Florence Fabricant’s Lentils with Merguez

Last week’s chilly weather and first snowstorm arrived without much warning, taking me by surprise after the mild, not-really-winter we’ve enjoyed for the past few months. During such cold spells I need food that will warm me up quickly, preferably without too much effort. When I saw Florence Fabricant’s recipe for Lentils with Merguez in last week’s New York Times, I knew I had found my dish. A meal inspired by sunny North Africa was practically guaranteed to infuse our apartment with heat and comfort.

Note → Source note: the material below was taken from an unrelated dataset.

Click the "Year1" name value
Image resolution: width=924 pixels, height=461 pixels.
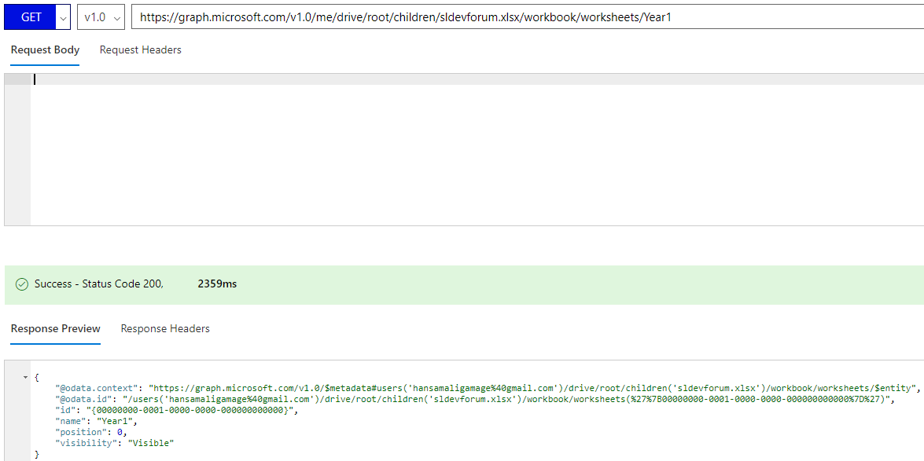119,420
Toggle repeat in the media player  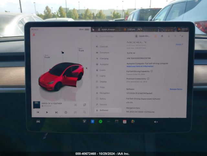click(85, 105)
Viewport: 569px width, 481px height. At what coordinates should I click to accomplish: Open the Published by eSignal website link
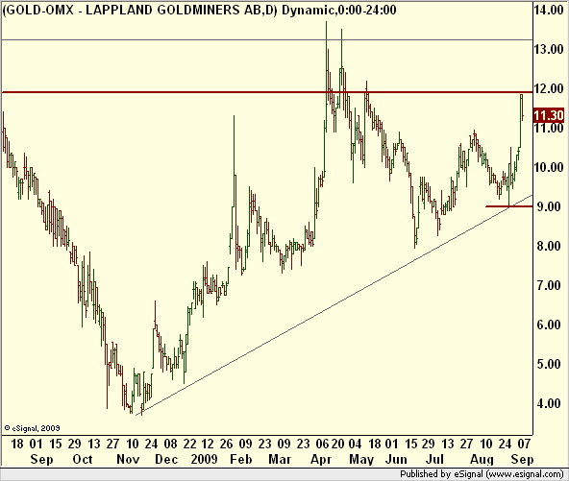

While I’m usually not one for casserole-type dishes, this recipe’s North African twist intrigued me. Three years ago, Jim and I spent our honeymoon in Morocco, where we explored the local cuisine and fragrant spice markets. If this casserole could simultaneously remind us of our trip and leave just one pot to clean, I was all for it. (Any memory of Morocco is welcome to us, as our camera was stolen on our way home and we don’t have any photos. But that’s a story for another time.)

Even though the recipe takes about an hour and a half from start to finish, it’s pretty low maintenance overall. Basically, merguez, onions and carrots are baked in the same pot with lentils, vegetable stock, and sun-dried tomatoes. In addition to the North African lamb sausage, cumin and Spanish smoked paprika contribute to the dish’s exotic vibe. After about an hour in the oven, a mixture of panko flakes, reserved merguez fat, and parsley is sprinkled over the top of the casserole and baked for 10 minutes at high heat, resulting in a bright and sunny breadcrumb crust.

Florence Fabricant’s Lentils with Merguez

Jim ramped up the spice factor with some harissa on the side, but I wanted to enjoy the casserole’s smoky comfort. The rich merguez complemented the pearl-like lentils and sweet sun-dried tomatoes while the panko crust made itself known with a subtle crunch here and there. Served with a simple salad and a glass of red wine as suggested by Ms. Fabricant, this meal indeed warmed me up as I had hoped.

The recipe is said to serve 6, so Jim and I needed three days to finish it. But for some reason, we didn’t tire of it; the memories of our summertime honeymoon in Morocco must have helped a little bit. And as promised, there was only one pot to clean.